# What Size Heli Coil for Rear Derailleur Hanger?



## ash (Feb 6, 2004)

I stripped the threads on my rear derailluer hanger and I need to get a heli coil for it. Its a 2001 superlight, so no replaceable hanger. Does anyone know what size heli coil I would need? I'm at work and I never bothered measuring it. Since I won't get a chance to go home before I go to the hardware store, I could use some help from the wise veterans of mtbr.


----------



## Calvin Jones-Park Tool (Jan 13, 2004)

*10mm x 1mm*

The derailleur mounting thread is 10mm x 1mm. There is a coil system is this size. Any good should be able to do this for you. Another option is called a "dropout saver", which is basically a T-nut.


----------



## ash (Feb 6, 2004)

*Help*



Calvin Jones-Park Tool said:


> The derailleur mounting thread is 10mm x 1mm. There is a coil system is this size. Any good should be able to do this for you. Another option is called a "dropout saver", which is basically a T-nut.


Any good who or what should be able to do this for me? Don't leave me hanging like that. Any idea where I can find a dropout saver? Online or lbs? I'm basically panicing because its been a month without riding and i've been too lazy to fix it. Now i'm going stir crazy. Since I live in florida, its always good riding weather.


----------



## EBasil (Jan 30, 2004)

ash said:


> Any good who or what should be able to do this for me? Don't leave me hanging like that. Any idea where I can find a dropout saver? Online or lbs? I'm basically panicing because its been a month without riding and i've been too lazy to fix it. Now i'm going stir crazy. Since I live in florida, its always good riding weather.


You can do it yourself or call established bike shops. If your favorite mtb shops say they can't do it, call the roadie shops: road bikes usually don't have replaceable dropouts, so this is a more common repair for them.

Doing it your self is easy, and will cost you about $40 to buy the "kit" which includes ten or so helicoils, the appropriate tapping bit and the installation tool.  You simply tap new, larger threads into your dropout, then thread in the helicoil, snap off the tang and thread your derailleur back in. Worst case, if there's been a fair amount of damage, you can bond the helicoil in with JB Weld, but this is rarely necessary.

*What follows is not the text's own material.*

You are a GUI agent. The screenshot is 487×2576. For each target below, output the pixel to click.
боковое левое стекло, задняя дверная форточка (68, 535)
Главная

Whether it's you or the shop, this is less than a half hour job.


----------



## motomc (Jan 17, 2004)

Go to the link below and do a search for "dropout saver"

http://www.biketoolsetc.com


----------



## EBasil (Jan 30, 2004)

Sometimes a visual makes things far more easy to understand. I hope this photo from Imagestation shows...










This photo shows the oversized tapping bit going into my derailleur hanger. It's oversized so that the Helicoil can thread in (and the interior of the helicoil then fits the derailleur bolt). In the blurry background, you can see the black and blue "installation tool" that you use to wind in the helicoil, and a helicoil on the table next to it.

That kit was $40 and included 6 helicoil inserts. The job took less than ten minutes.


----------



## ash (Feb 6, 2004)

I went ahead and ordered the kit from Biketools (Thanks motomc). Shipping was kind of high, but if it works it will be worth it. It should be arriving today. Once I get it installed I will let you guys know how it went. Thanks


----------



## ash (Feb 6, 2004)

Got it last night, took no time to get it in. I opened the box and and got it in and went back in the house. My wife was surprised when I told her I was done. Then she pointed out that I could have been riding alot sooner had I not been too lazy to post this. Thanks to everyone who responded, I will be thinking of you this weekend when i'm riding


----------



## motomc (Jan 17, 2004)

Glad that it worked out for you. Now go ride!


----------